[OpenAFS-devel] performance study

Tue, 15 Feb 2005 12:04:11 +0100

Ken Hornstein wrote:

> 
> I've not compared RX against sunrpc+gssapi, but I've compared it
> against TCP on higher speed networks.  Between two OC-12 connected
> machines, I can get around 510-520 Mbits.  The best I can do with RX
> between the same machines is around 140 Mbits (I know Hartmut has
> claimed that he sees full bandwidth at Gig-E speeds, but I've never
> seen that here).
> 

I did some debugging recently in the RX protocol layer trying to solve 
performance problems and fixed a few things already:

  1. despite the verbal claim to request an ACK on the last packet sent 
in a chain, this does not always happen. In Murphy's terms it never 
happens when it would do good. In my tests, once the windows had 
reasonably opened the last packet in a chain had the flags field set to 
0. Therefore the ACK required to release the next batch was sent only 
after a timeout (of about 0.3 second). The protocol continues to work, 
but slowly.

Fixing this brought the speed from 20-30 MB/s to >110 MB/s (memory to 
memory, LAN). What was funny is that Hartmut ran my program without any 
tweaks and got 114 MB/s immediatly. The only explanation I have is that 
he hit some sort of "sweet spot" or "standing wave" on the two identical 
uni-processor machines he tried it on.

  2. When debugging using the rx_debugFile it would be nice if all 
packets were printed. Alas, when sending a chain of packets the "dpf" is 
placed outside the loop so that it only traces one of them, by Murphy 
the least interesting one.

I'll submit the patches to those two issues as soon as I've dealt with 
the last one:

once the first few ACKs arrive RX doubles the packet size (the MTU). 
Now, certain networks (wide area) appear to support this only "sort of". 
I have been given hints that Juniper routers start to heavily drop 
packets in that case, ruining packet re-assembly. I wrote a small test 
program that runs 20 kB/s without any special parameters, but at 
satisfying 2.4MB/s simply by calling rx_SetNoJumbo() (over the WAN of 
course, that's also the speed you get via TCP).
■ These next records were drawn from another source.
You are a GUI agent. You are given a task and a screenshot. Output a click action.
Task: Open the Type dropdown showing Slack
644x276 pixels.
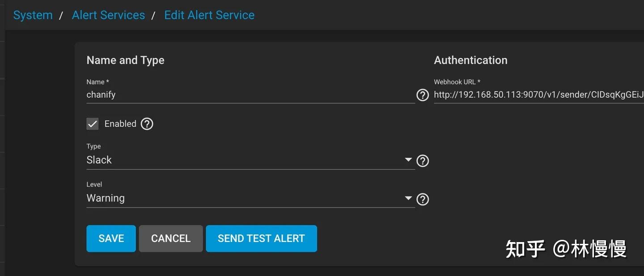pos(250,160)
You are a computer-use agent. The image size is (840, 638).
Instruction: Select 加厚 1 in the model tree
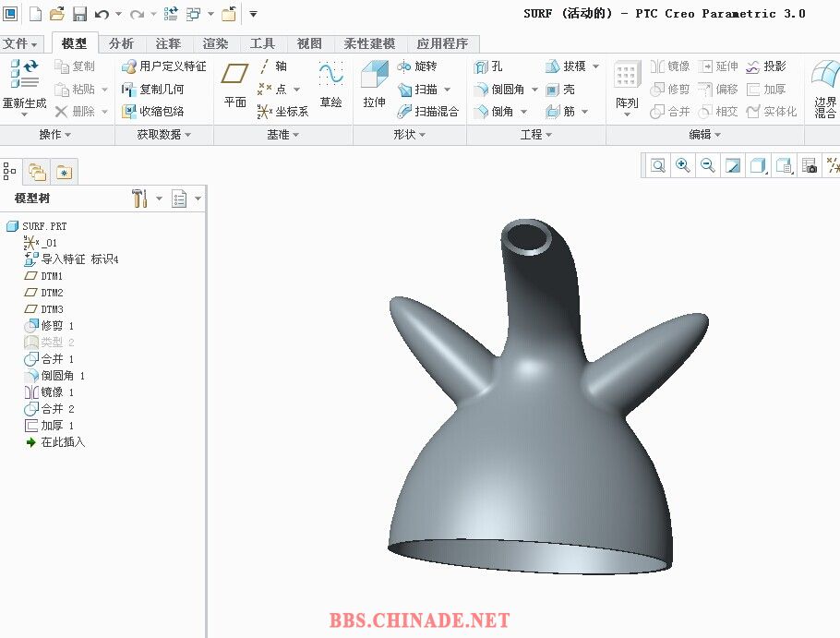[x=56, y=426]
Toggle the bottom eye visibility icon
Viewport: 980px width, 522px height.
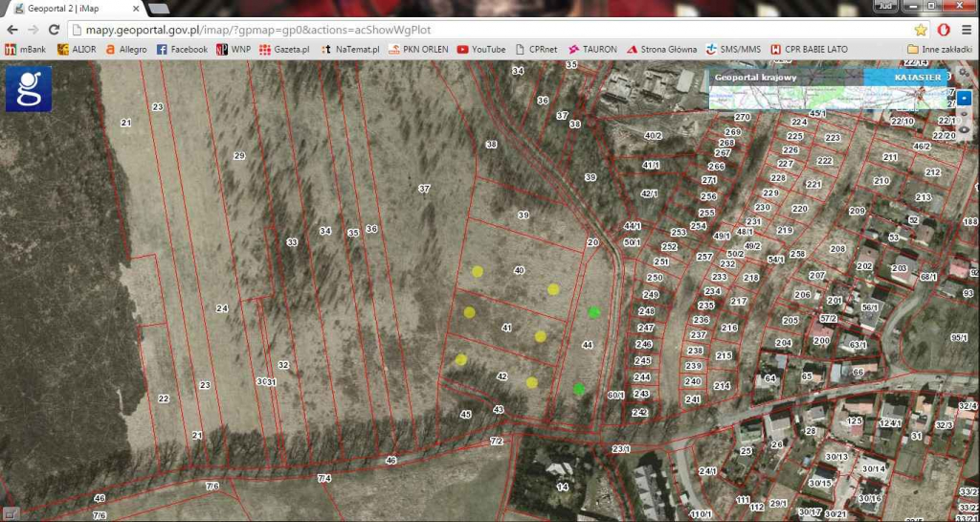[964, 129]
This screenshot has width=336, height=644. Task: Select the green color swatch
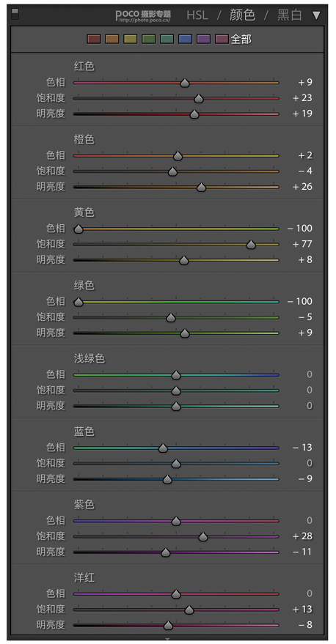point(148,39)
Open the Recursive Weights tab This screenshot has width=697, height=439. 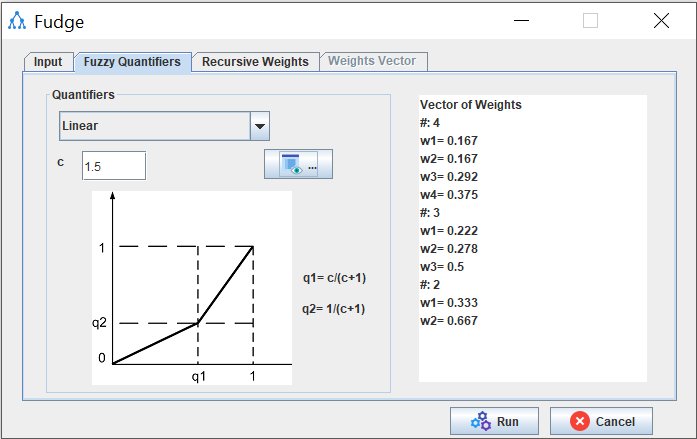(255, 62)
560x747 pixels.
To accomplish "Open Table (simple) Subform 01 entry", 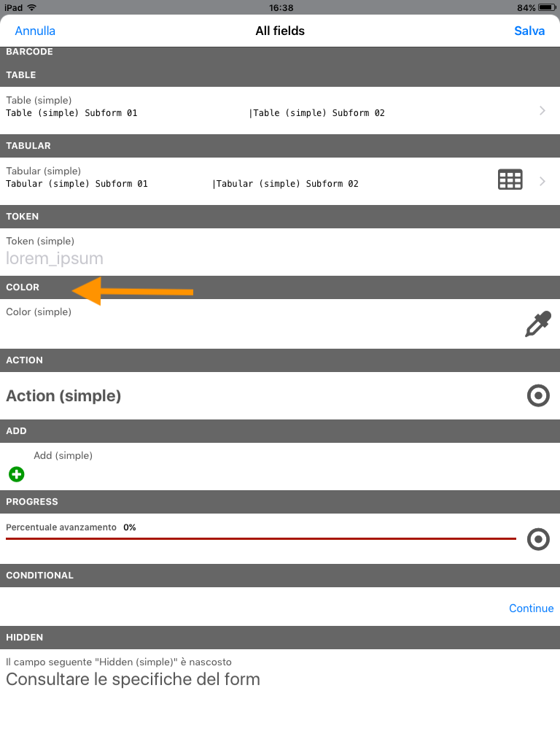I will pyautogui.click(x=71, y=113).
What would be needed is 
a mechanism to discover that the MTU increase led to a slow-down and 
recover - but I admit I don't quite understand yet how the already 
existing code is meant to work.

Another one: RX has an implicit limit of a send/receive window of 255 
packets. For trans-atlantic traffic that's not too much with a standard 
MTU of 1416 (or so) bytes. In 1.3.x the variables are 32 bit numbers, 
but the offset for the ACKs is still a u_char and that sits in the 
packet. Perhaps fixable by sending several small ACK packets.

BTW:

RX over TCP might be interesting - if it scales! I'm a bit worried about 
file servers doing poll() (forget select()) on 10000+ TCP connections...

Besides that probably much more thought went into TCP than into RX also 
comes the fact that the routers very likely are better tuned to TCP.

-- 
=-=-=-=-=-=-=-=-=-=-=-=-=-=-=-=-=-=-=-=-=-=-=-=-=-=-=-=-=-=-=-=-=-=-=
Rainer Toebbicke
European Laboratory for Particle Physics(CERN) - Geneva, Switzerland
Phone: +41 22 767 8985       Fax: +41 22 767 7155